Eleanors Mutter spielt eigentlich nur eine Nebenrolle, aber ihr Einfluss scheint größer zu sein als ihr Redeanteil. Deshalb habe ich mich die ganze Zeit gefragt, was in Eleanors Vergangenheit passiert ist. Warum nennt sie ihre Mutter "Mummy", als wäre sie noch immer ein kleines Kind? Und warum besucht sie sie nie? Diese Fragen haben wesentlich dazu beigetragen, dass ich das Buch so schnell durch hatte. Am Ende wird alles auf sehr überraschende Weise beantwortet.
Ich habe ziemlich bald gedacht, ich wüsste, wohin die Geschichte laufen würde.
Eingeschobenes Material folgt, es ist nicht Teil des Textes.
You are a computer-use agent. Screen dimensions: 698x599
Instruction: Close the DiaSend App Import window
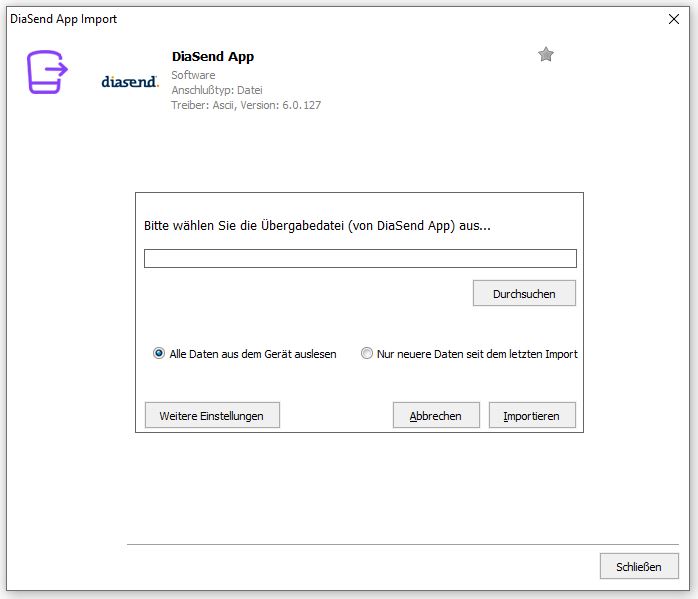[x=674, y=19]
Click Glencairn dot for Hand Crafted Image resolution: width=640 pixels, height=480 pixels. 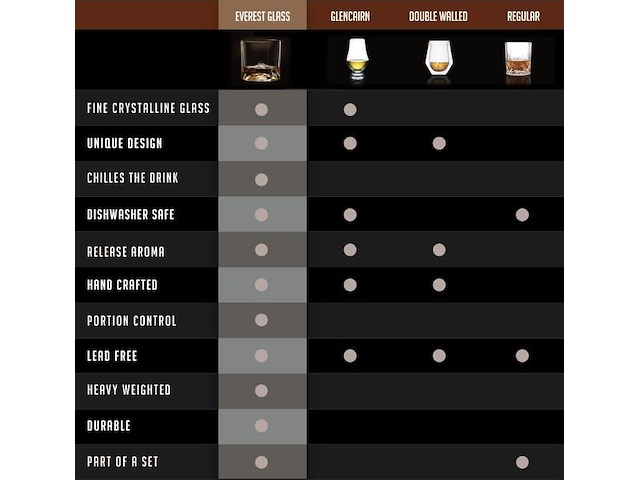350,285
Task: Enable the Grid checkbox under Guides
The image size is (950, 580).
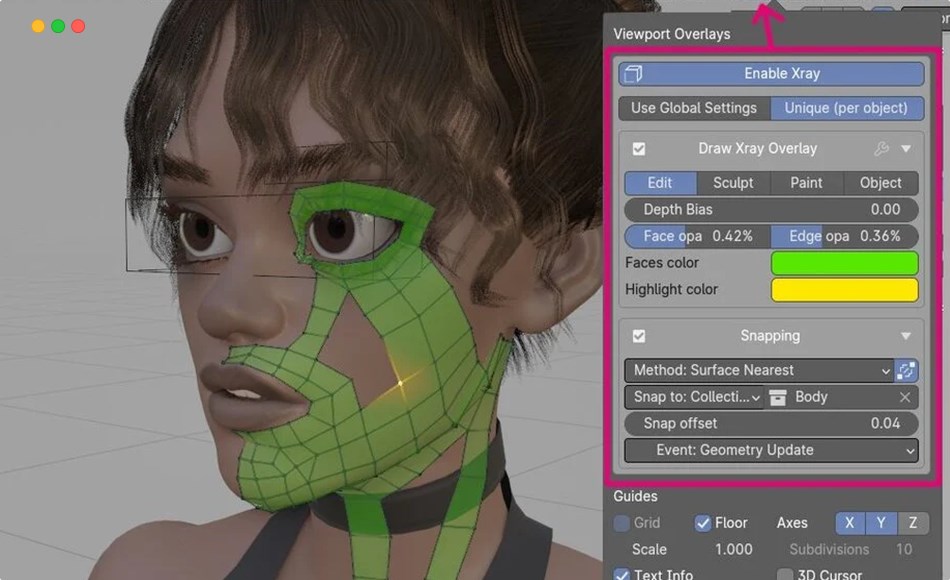Action: [x=621, y=522]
Doch das, was ich die ganze Zeit erwartet habe, ist nicht passiert. Dann wurde mir klar, dass ich in einem Denkmuster gefangen bin, aus dem ich so leicht nicht mehr rauskomme. Es ging aber eigentlich um etwas ganz anderes, das Eleanor lernen sollte. Es geht darum, herauszufinden, wer man selbst ist und was man mit seinem Leben anfangen möchte. Manchmal muss man dafür die Vergangenheit hinter sich lassen, auch wenn es schwer fällt.
Von Bastei Lübbe habe ich nicht nur das Rezensionsexemplar bekommen, sondern auch eine Ausgabe, die ich an meine "beste Freundin" verschenken durfte. Wir haben uns schon während des Lesens ausgetauscht, deshalb hier nun auch ihre Meinung zum Buch:
"Ich finde es toll, weil sie so ganz anders ist [...] Außerdem, weil sie eine so ungewöhnliche Sichtweise auf die Welt hat. [...] Ich finde ihre Gefühlsbeschreibungen immer so schön. [...] Cooles Ende auf jeden Fall."
Ein wunderbarer Roman, der den Blick auf die kleinen Glücksmomente des Alltags richtet und gleichzeitig mit dem Geheimnis um Eleanors Vergangenheit für Spannung sorgt.